▶ _Selected passage_
The same-day recommendation matters because the Details Actor enriches the in-custody rows found in this snapshot. Running Details against an older snapshot can produce stale custody detail data.

### Input

- `prefixes`: optional explicit last-name prefixes to scrape.
- `prefixDepth`: when `prefixes` is empty, auto-generates `A-Z` for `1` or `AA-ZZ` for `2`.
- `requestDelayMs`: delay between requests per worker.
- `maxPagesPerPrefix`: page cap per prefix; use `0` for no cap.
- `workerCount`: number of parallel prefix workers.
- `proxyMode`: `none`, `datacenter`, or `residential`.
- `proxyCountryCode`: optional 2-letter country code for residential proxy only.
- `resumeMode`: `auto` resumes unfinished logical runs; `forceNew` starts fresh.
- `logicalRunId`: optional stable logical run identifier for manual recovery or testing.
- `retainedCompletedRuns`: number of completed named final datasets to keep.
- `sampleRowLimit`: number of sample rows copied into the final `OUTPUT` summary.

### Reliability And Resume Behavior

- The Actor checkpoints prefix and pagination progress in a named key-value store.
- Failed or interrupted runs resume automatically by default.
- Graceful aborts publish partial output from already staged rows.
- Successful runs rebuild the clean final default dataset from staging.
- The newest retained named final datasets are kept for recovery/history.

### Notes

- Proxy use depends on the selected proxy mode.
- The public DOCCS lookup does not expose a reliable total-result count, so `prefixDepth: 2` is the safer full-snapshot mode.

# Actor input Schema

## `prefixes` (type: `array`):

Optional explicit prefixes to send as lastName in the SearchByName JSON request. Leave empty to auto-generate AA-ZZ from prefixDepth by default.

## `prefixDepth` (type: `integer`):

Used only when prefixes is empty. Set 1 for A-Z. Set 2 for AA-ZZ. Because the API does not expose a total-result count, 2 is the safer default for broader recurring scrapes.

▶ _Extracted information_
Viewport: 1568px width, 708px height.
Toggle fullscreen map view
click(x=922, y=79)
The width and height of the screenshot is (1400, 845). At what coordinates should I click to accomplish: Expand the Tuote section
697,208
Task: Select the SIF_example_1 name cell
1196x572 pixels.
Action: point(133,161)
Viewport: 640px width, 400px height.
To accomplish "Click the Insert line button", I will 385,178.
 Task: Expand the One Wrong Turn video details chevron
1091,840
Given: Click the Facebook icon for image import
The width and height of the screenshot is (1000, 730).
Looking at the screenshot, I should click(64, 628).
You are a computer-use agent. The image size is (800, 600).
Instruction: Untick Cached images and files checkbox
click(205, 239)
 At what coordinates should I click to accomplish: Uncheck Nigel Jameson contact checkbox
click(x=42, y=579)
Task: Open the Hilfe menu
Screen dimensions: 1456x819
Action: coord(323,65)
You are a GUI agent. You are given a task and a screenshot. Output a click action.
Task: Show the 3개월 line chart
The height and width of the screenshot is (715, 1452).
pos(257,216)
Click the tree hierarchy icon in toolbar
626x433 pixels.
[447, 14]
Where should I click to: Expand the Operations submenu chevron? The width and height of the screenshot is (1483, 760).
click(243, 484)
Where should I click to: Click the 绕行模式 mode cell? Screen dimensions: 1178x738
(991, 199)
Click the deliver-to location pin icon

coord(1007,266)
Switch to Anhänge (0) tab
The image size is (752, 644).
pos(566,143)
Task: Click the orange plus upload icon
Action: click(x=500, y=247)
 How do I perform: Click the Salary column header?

▶ _Required action 1_
Reproduce the Actor documentation from "The same-day recommendation" up to and including "recovery or testing.".
▶ _Required action 2_
In the Actor documentation, what happens by default to runs that fail or are interrupted?

▶ _Exercise response 1_
The same-day recommendation matters because the Details Actor enriches the in-custody rows found in this snapshot. Running Details against an older snapshot can produce stale custody detail data.

### Input

- `prefixes`: optional explicit last-name prefixes to scrape.
- `prefixDepth`: when `prefixes` is empty, auto-generates `A-Z` for `1` or `AA-ZZ` for `2`.
- `requestDelayMs`: delay between requests per worker.
- `maxPagesPerPrefix`: page cap per prefix; use `0` for no cap.
- `workerCount`: number of parallel prefix workers.
- `proxyMode`: `none`, `datacenter`, or `residential`.
- `proxyCountryCode`: optional 2-letter country code for residential proxy only.
- `resumeMode`: `auto` resumes unfinished logical runs; `forceNew` starts fresh.
- `logicalRunId`: optional stable logical run identifier for manual recovery or testing.

▶ _Exercise response 2_
They resume automatically.